I tried reading the bill as it stands now. It’s so long and complicated, I gave up and read an Elmore Leonard book instead. Who wrote it? No one wants to read it. What’s the point? I think the general outlines are very good. Simply offering an alternative to expensive private insurance isn’t a radical idea. The insurance companies skim a huge percentage off the top and do nothing but shuffle paper. The numbers speak for themselves. Only a hardened, well-paid Republican thinks (or says) things are fine the way they are.
The “socialism” bugaboo is so ridiculous, it hardly bears refuting. Somehow it’s not socialism to give millions to CEOs, but it’s practically communism to give decent healthcare to the poor? Will Rush Limbaugh refuse his Social Security or Medicare? Will Congress refuse to give themselves a raise? Will farmers turn down their subsidies? Will defense contractors give us a break on the price? Halliburton cut us a deal? Billionaires turn down the tax breaks their buddy, George fought so hard to get them? Big corporations give up their turn at the public sugartit? Not on your Nellie! “America is the only country in the world with socialism for the rich.” (Gore Vidal)
Obama has been speaking at town halls and trying to talk sense about it, but obviously the members of congress aren’t relating to anything in real time. The Dem leadership in Congress is almost as pathetic as the GOP. The pres. is gonna have to send some sumo wrestlers to the hill to do some serious arm-twisting. Git ‘em right in their minds, y’know? To continue with the Cool Hand Luke parallel, “What we have heah is a failure to communicate.”
The Republicans obviously can’t come right out and say they want the insurance companies to continue stealing from us. Instead they obfuscate, stall and downright lie. The strategy is obvious. They intend to stall until the media and the people get tired of the issue and it dies for another 20 years. All it will take is someone with the exalted stature of Michael Jackson to die, and the whole kerfizzle ist kaput. God, please don’t let Madonna or Dolly Parton die!

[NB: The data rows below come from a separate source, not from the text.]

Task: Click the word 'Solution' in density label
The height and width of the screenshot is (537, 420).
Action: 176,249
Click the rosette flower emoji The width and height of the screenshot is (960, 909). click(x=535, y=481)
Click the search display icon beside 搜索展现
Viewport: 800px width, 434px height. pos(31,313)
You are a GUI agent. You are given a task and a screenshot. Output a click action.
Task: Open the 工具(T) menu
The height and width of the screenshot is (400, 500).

They don’t want to rush into anything, but if you’ll recall, both parties stampeded into war in Iraq which, by the way, cost more than healthcare and so far has only killed a lot of people. For some reason they all think we need to approach healthcare at the speed of a glacier. People who couldn’t wait to dump hundreds of billions into Iraq (not to the troops, mind you, but to Halliburton), now are suddenly concerned about the national debt.
So the big question is; Are we going to allow the whole shebang to go down in flames, or are we going to get her done? Hundreds of Billions in profits are at stake. The majority of Congress (both parties) are stupid, venal and greedy. I’m not optimistic.
— Angry Cowboy
Also: I just returned from Indiana, where I attended my 50th High School reunion. The trip was fine. Short lay-overs, aisle seats and no screeching kids. Spent time with mom, hung out with people my age, drank beer with the cousins and damned George Bush. There are no Republicans in my family.
Someone ran down my beautiful Pine Canyon sign this morning. I expected
some drunken hillbilly to blast it with a 12 gauge, but not this. I’ve notified the sheriff and the CHP and am cruising the canyon for a damaged vehicle. Oh, they’ll pay!
My daughter-in-law just posted a sign on my facebook wall saying I actually like pictures of kittens. We have a new kitten. He’s very cute, and if you send me pictures of cats, I will retaliate!
It’s almost cocktail time, so I’ll send this before I start cursing, sputtering and fouling the ether waves with unspeakable invective.